The Foundation of a Revenue Cycle
Every physician office needs a good base on which to build a revenue cycle. The foundation includes basic tools for your medical practice, along with good common sense. Patient relations by providers and staff go a long way to maintaining a loyal patient base. Ongoing staff education regarding all processes in the revenue cycle will help reduce problems in your office.
Another important foundation process is a good practice management system. The system must suit the needs of your practice. In addition, office managers and billing professionals must be trained in revenue cycle management, which includes knowledge about the functionality of the system. The management professionals should support and provide training to others who need to enter data, retrieve data, or generate reports from the system.
One basic support for the revenue cycle is the medical practice’s financial policy. This policy should be reviewed by legal counsel. The financial policy must provide guidance to patients regarding collection of co-payments, unpaid balances, patient responsibilities, insurance information, insurance requirements, and payment expectations. Finally, building files into the practice management system is vital. This includes loading and maintaining accurate payer and patient information.

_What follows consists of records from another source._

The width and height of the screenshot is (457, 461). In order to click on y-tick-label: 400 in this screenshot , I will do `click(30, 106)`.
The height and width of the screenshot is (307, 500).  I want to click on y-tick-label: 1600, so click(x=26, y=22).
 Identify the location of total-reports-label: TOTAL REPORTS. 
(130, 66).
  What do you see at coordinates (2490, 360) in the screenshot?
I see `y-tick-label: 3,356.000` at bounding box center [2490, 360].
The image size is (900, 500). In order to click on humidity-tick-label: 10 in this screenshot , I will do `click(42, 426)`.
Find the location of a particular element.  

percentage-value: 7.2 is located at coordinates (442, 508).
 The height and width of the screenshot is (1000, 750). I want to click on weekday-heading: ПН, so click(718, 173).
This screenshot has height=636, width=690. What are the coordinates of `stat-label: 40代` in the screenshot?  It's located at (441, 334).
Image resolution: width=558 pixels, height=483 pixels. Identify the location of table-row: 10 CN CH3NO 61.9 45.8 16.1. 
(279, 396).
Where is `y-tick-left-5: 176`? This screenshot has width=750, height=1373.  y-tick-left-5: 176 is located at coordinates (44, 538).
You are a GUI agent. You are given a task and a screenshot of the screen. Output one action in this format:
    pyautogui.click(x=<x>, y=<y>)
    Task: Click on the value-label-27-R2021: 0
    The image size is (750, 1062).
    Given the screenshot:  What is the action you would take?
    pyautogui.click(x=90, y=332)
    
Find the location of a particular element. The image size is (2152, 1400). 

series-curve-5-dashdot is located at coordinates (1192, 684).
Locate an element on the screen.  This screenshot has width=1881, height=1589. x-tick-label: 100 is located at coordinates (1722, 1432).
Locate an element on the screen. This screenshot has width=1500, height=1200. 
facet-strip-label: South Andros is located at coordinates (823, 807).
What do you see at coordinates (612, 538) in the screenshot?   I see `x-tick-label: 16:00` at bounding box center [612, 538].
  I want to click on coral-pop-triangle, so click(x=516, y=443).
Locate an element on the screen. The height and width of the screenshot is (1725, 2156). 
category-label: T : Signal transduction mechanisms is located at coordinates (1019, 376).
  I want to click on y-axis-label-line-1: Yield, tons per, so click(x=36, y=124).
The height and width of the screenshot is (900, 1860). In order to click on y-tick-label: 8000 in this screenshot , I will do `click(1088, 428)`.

The Revenue Cycle Processes
Many processes makeup a healthy revenue cycle. These include:
- Front office management – The revenue cycle begins with scheduling the patient. The medical practice should use a check sheet or script guide to assure all pertinent information is collected at time of scheduling. The patient’s insurance data must be keyed into the computer, along with information used to collect co-pays and other payments. In addition, it is necessary to have one staff member designated to pre-certification and prior authorization work.
- Medical record documentation – The provider must electronically document the office visit and services provided into the electronic system. There should be a written policy that addresses key issues involved, such as timeliness of records, recording patient’s name, dating entries, recording procedures performed, and documenting diagnosis for each visit. The policy must also address what nursing/medical assistant is responsible for services provided. A template often is used to assist providers in the medical record documentation process.
- Charge capture – This may be in the form of a charge ticket or encounter form. The charge capture is vital to a healthy revenue cycle. All services and procedures should be billed to capture maximum reimbursement. Most practice management systems can produce customized encounter forms with a tracking capability. This saves system support costs and permits a more timely edit to the encounter form. In addition, all diagnoses should be marked on the encounter form to support the procedures given in the medical record. Internal audits are done to evaluate the documentation.
- Proper coding – The medical practice should establish a person in charge of verifying correct codes for procedures, services, and diagnoses. Those responsible for coding should receive proper education and training. Coding and billing falls under the Evaluate and Management (E&M) guidelines, and is often payer-influenced. When payers require certain coding measures, the person in charge should adjust these factors as necessary.